I MADE A culinary promise to myself last year not to buy any more cook books. I had loads. And loads. I never used them yet the pressure to cook something from those books was immense. Something that
couldn’t wouldn’t be eaten. So I got rid of them
and a part of me felt better immediately.
I also swore that under absolutely no circumstances, would I attempt to make something that requires unpronounceable ingredients which are then placed in the cupboard and left to gather dust. Never to be used again. Pink Himalayan salt, anyone?
Then I totally went and broke my promise.
I knew just by looking at the picture, my kids would run screaming from something that looked like that when it was plonked down in front of them.
I just knew it.
Yes I plonk.
Not a pea or a carrot in sight. It appealed to me immensely. It was a one pot wonder and looked mighty damn tasty to boot.
What did I do? I caved and bought the ingredients that would never be used again, is what I did. Why don’t they sell cardamom pods by the dozen instead of in a large jar?
Coriander?
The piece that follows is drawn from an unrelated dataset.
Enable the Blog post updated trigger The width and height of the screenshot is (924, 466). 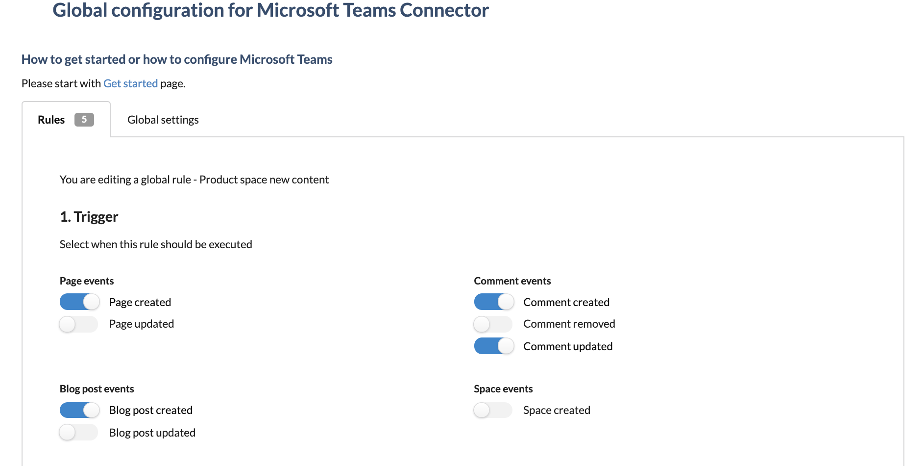[78, 432]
A herb that will wither and die as I look at it.
Anyway, I began to make the dish. Herbs, seeds and spices began to pop and the kitchen was filled with a gorgeous aroma.
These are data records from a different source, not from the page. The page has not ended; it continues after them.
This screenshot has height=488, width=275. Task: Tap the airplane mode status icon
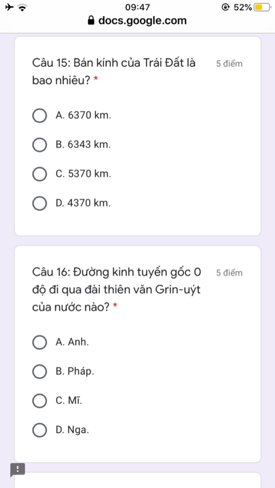(x=9, y=7)
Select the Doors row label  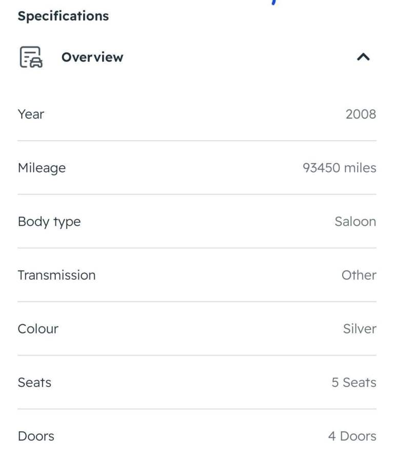tap(36, 436)
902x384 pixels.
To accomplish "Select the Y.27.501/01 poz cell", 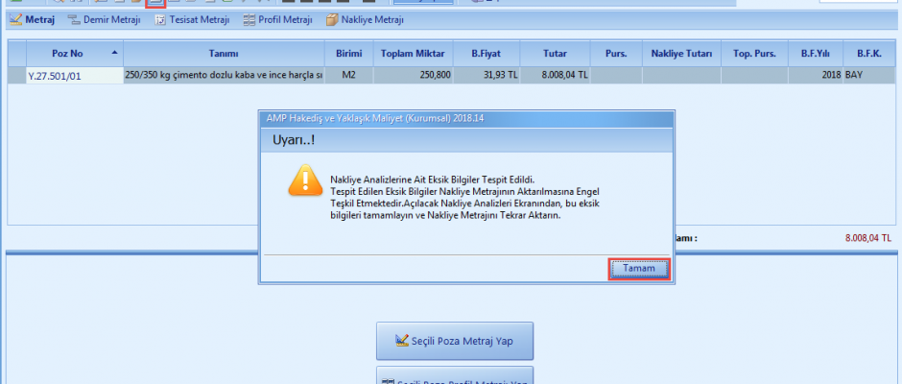I will coord(65,74).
Smallest Boy wandered in. “What’s that smell?” His nose was scrunched up.
“That, my boy, is your dinner.”
“Yok. Don’t like it.”
And that was just from the smell. Which was lovely I might add.
But then I added the natural yogurt and watched as the whole thing split into a vomity looking mess.
I refused to give up hope. It still smelled good. I told myself it might, by some miracle, glue itself back together again during the oven-ing process and resemble something like the picture in the book.
I gave it precisely forty minutes in the oven. I peeled back the tin foil with my head cocked to one side, eyeing it hopefully.
Please. Please. Please.
If it is possible for a vomity looking curry to split even further, it happened in my le creuset. Do not be fooled. Those fancy ovenware dishes do nothing to enhance the cooking process.
It was vile looking.
Maybe it will taste better than it looked I thought as I plucked a piece of withered looking beef out of the bile.
Nope, tough and leathery. Tasted exactly as it looked.
I briefly toyed with eating the juices and pretending it was soup.
I wasn’t able to.
I shoved it away. I should have just gone with roast chicken the way I always do. But I wanted a break. I wanted something that didn’t involve peeling carrots and turnips and spuds and cooking them and making gravy.
I learned my lesson.
And then the phone rang and it looked suspiciously like the school number.
Great joy. Forget about the reason for the phone call; one of the boys had come a cropper in the school yard and fell onto his head. He’ll be grand, I told myself. Go on in there and collect him.
No-one need ever know about the vomity mess I was going to serve up for dinner.
I got away with it.
Toasted sandwiches it is so.
And roast chicken will do quite nicely tomorrow.